Эту простую и оптимистичную картину, впрочем, быстро испортил представитель Филиппин. В своем выступлении посол страны, с XVI по середину XX века испытывавшей на себе тяготы сперва испанского, а затем американского колониального владычества, напомнил, что и СССР должен дать свободу находящимся под его властью народам. Более того, филиппинец сравнил Союз с концлагерем и напомнил о венгерском восстании, четырьмя годами ранее утопленном в крови советской армией.
Слушая синхронный перевод, сидевший на своем месте в зале заседаний Хрущев постепенно приходил в ярость.

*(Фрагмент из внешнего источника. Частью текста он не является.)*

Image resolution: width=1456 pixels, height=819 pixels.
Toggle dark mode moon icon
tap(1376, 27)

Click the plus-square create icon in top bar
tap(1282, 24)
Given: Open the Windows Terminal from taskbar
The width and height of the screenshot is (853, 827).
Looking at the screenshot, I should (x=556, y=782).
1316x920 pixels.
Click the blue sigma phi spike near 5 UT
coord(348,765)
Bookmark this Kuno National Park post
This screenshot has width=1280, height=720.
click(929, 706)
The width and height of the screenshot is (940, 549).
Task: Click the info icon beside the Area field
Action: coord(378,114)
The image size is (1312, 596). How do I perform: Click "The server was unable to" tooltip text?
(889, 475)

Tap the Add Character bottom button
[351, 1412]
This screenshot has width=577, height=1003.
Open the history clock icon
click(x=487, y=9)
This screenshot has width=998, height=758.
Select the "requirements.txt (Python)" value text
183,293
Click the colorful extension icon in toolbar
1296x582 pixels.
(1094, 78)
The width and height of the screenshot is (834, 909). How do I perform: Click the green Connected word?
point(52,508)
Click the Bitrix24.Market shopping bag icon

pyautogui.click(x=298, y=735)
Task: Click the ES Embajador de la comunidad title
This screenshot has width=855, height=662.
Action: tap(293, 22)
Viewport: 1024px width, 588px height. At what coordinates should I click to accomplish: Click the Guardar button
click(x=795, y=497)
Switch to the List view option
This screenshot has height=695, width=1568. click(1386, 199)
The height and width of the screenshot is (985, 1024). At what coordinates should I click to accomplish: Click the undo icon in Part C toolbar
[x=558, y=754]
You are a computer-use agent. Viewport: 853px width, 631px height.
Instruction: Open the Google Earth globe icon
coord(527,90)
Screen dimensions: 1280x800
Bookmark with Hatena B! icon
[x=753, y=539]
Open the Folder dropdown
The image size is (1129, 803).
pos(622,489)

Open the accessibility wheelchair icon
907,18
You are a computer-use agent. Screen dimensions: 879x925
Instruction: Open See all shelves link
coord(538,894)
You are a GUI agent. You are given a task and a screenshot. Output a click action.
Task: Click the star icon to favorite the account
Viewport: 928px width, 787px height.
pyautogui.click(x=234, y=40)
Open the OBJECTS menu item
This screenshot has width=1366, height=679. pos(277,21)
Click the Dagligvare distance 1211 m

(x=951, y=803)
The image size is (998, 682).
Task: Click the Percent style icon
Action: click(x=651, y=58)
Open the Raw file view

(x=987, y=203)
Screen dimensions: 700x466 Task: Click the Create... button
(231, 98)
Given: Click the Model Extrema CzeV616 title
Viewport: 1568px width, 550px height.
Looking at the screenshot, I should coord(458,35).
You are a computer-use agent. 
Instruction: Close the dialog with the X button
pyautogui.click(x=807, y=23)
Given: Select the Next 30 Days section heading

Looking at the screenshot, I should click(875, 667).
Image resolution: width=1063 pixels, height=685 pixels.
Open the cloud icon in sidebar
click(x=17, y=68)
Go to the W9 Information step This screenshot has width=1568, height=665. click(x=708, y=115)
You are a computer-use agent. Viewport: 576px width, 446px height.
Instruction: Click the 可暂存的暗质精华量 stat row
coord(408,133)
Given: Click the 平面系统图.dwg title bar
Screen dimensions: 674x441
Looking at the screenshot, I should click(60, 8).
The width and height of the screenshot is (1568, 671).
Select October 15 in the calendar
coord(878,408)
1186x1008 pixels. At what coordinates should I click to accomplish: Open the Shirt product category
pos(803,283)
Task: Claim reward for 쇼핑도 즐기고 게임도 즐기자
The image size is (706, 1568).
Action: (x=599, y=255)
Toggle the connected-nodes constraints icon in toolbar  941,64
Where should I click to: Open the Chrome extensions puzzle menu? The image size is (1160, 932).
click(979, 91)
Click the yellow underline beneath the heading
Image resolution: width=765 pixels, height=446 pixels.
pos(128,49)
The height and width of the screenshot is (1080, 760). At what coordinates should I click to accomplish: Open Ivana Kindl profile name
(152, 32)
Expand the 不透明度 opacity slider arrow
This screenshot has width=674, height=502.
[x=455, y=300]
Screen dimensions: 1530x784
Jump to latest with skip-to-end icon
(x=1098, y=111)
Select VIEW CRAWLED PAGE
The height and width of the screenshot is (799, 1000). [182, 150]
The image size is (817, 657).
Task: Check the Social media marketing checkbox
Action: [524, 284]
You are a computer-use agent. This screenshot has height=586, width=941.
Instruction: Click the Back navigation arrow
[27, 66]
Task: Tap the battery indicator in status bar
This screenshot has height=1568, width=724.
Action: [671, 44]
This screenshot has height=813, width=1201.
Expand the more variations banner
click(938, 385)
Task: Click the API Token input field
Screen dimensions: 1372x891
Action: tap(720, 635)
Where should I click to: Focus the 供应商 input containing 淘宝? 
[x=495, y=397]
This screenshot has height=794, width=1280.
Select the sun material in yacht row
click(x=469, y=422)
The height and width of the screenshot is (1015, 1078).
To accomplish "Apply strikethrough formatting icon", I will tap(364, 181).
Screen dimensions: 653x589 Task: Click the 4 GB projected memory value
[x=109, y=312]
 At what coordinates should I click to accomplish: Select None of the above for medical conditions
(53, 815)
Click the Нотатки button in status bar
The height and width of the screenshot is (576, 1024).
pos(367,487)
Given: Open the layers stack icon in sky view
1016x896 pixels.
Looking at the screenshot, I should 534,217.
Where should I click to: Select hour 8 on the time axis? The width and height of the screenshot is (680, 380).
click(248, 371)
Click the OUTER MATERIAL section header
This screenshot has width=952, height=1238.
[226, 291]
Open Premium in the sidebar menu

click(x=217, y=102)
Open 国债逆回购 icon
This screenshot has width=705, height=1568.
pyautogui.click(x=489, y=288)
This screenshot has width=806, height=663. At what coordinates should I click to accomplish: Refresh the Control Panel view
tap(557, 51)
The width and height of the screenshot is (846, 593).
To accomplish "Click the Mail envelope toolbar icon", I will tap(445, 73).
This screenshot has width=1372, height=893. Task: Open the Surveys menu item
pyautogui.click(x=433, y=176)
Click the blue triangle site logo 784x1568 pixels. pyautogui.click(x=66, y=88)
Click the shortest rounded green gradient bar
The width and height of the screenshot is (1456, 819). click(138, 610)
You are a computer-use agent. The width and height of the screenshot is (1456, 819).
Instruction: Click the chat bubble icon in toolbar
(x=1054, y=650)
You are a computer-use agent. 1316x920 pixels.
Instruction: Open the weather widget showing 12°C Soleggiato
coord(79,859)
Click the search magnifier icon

Глава советской делегации начал махать руками, требуя слова, но председатель Генассамблеи эти сигналы игнорировал. Тут и произошел случай с ботинком (в англоязычной литературе — shoe-banging incident); сын генсека Сергей Хрущев выделял две основные версии происшедшего.
Согласно первой, источником которой Хрущев-младший называл корреспондента The New York Times Джеймса Ферона, его отец действительно стучал по стоявшему перед ним пюпитру для документов — но не ботинком, а кулаками; так же поступали другие представители советской делегации и послы союзных Москве государств. Ботинок Хрущев, согласно Ферону, действительно снял, но не стучал им, а размахивал над головой, после чего поставил перед собой на пюпитр.
Вторая версия, писал Сергей Хрущев, известна со слов некоей женщины из числа персонала ООН, обслуживавшего в тот день зал заседаний. Сам генсек ботинок не снимал: еще до начала заседания, когда Хрущев шел к своему месту, кто-то из журналистов наступил ему на пятку, и обувь соскочила. Женщина подняла ботинок и отдала его советскому лидеру; как утверждала сотрудница ООН, между сиденьем и пюпитром было совсем мало места, и грузный Хрущев не смог самостоятельно надеть обувь — тут и началось заседание. Генсек поставил ботинок перед собой, в этом первая и вторая версия сходятся. Но при этом в целом более снисходительная к Хрущеву версия анонимной сотрудницы ООН указывает на то, что генсек по пюпитру все же стучал. Правда, свидетельница оговаривается: «Он в запальчивости стал колотить по столу предметом, который случайно оказался у него в руках. Если бы он тогда держал зонтик или трость, то принялся бы стучать зонтиком или тростью».
Документальных свидетельств, доказывающих ту или иную версию, не существует — телекамеры и фотографы не запечатлели момент, когда у Никиты Сергеевича в руках оказался ботинок; сохранился лишь снимок, где обувь стоит перед ним на пюпитре. Известный кадр, на котором Хрущев стоит с ботинком в руках на трибуне ООН, очевидно, смонтирован и является подделкой, в чем легко убедиться, сравнив его с оригиналом.
Получив наконец в тот несчастливый день слово, глава первого в мире государства рабочих и крестьян назвал посланника Филиппин, напомнившего ему об антиколониальной борьбе в Восточной Европе, «холуем американского империализма». Словосочетание «Кузькина мать» постепенно возвращается в политическую публицистику — но уже не как исторический термин, а в контексте актуальной внешней политики.